Squeezing all weekly exercise in one or two days may lower the risk for cardiovascular disease as effectively as physical activity distributed throughout the week, a new study finds.

"Weekend warrior" exercise pattern refers to achieving most of the recommended physical activity in one to two days instead of spreading exercise out over an entire week.

The federal guidelines recommend at least 150 minutes of moderate physical activity or at least 75 minutes of vigorous activity per week.

The investigators at Massachusetts General Hospital looked at data from 89,573 participants from the U.K. Biobank study. Their analysis published in the JAMA compared participants’ heart outcomes based on their exercising patterns.

Active weekenders were those engaging in physical activity 150 minutes or more per week and doing at least 50% of it over one or two days. Active regulars were considered those exercising no less than 150 minutes per week but distributing workouts more evenly. Participants in the inactive group were exercising less than 150 minutes per week.

:::

From the text on weekend exercise and heart health, copy word for word the stretch from "Squeezing all weekly" through "activity per week.".

Items from a dataset
:::

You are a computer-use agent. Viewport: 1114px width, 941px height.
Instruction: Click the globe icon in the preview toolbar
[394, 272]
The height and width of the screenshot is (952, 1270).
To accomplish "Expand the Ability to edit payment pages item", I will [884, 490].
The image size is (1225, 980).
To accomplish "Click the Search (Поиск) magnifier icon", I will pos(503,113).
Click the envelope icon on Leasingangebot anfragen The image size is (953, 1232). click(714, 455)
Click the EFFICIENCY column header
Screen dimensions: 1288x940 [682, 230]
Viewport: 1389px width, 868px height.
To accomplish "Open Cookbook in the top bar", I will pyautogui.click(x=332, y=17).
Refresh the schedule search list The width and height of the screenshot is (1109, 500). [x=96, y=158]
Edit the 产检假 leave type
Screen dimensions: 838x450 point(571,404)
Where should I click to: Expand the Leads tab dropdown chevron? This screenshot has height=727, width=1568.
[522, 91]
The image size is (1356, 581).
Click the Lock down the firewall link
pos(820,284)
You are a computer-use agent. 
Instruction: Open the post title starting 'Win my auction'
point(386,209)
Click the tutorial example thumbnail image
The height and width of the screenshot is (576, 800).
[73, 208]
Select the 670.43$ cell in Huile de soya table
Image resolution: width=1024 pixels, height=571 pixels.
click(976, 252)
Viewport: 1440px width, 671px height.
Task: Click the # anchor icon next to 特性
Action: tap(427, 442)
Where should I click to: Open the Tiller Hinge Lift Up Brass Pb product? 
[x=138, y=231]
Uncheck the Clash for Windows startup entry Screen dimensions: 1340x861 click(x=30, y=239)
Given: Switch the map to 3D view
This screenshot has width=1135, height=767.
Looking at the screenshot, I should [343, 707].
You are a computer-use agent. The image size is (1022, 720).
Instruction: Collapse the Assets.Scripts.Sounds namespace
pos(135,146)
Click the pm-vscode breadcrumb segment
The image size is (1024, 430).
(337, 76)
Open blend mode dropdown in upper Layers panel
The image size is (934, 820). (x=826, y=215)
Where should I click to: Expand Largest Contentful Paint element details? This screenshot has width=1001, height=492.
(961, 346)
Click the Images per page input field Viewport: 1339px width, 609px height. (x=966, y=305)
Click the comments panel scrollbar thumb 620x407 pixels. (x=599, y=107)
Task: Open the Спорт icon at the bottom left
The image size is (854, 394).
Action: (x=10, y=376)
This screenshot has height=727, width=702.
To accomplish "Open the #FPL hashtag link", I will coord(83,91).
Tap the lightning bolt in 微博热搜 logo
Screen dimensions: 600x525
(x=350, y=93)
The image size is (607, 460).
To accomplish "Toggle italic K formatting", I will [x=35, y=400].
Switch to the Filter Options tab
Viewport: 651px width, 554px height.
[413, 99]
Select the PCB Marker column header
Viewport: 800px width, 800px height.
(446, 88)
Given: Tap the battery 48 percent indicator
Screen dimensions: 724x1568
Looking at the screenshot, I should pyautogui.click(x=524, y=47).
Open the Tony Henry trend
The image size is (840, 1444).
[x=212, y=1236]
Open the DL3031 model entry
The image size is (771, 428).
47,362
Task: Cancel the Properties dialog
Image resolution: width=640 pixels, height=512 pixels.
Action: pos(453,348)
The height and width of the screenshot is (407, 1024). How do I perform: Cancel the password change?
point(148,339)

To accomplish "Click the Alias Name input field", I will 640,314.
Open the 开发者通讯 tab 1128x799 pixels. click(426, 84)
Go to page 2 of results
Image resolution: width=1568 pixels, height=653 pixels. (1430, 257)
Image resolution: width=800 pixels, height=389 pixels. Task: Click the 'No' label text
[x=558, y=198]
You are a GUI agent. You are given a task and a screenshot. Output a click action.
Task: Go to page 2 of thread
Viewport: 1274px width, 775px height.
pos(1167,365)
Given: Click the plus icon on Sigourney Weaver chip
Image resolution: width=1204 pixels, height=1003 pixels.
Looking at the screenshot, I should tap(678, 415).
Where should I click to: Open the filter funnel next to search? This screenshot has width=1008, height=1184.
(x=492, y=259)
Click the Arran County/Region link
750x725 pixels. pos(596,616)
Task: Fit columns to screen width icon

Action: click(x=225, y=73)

:::

## [TASK RESULT]
Squeezing all weekly exercise in one or two days may lower the risk for cardiovascular disease as effectively as physical activity distributed throughout the week, a new study finds.

"Weekend warrior" exercise pattern refers to achieving most of the recommended physical activity in one to two days instead of spreading exercise out over an entire week.

The federal guidelines recommend at least 150 minutes of moderate physical activity or at least 75 minutes of vigorous activity per week.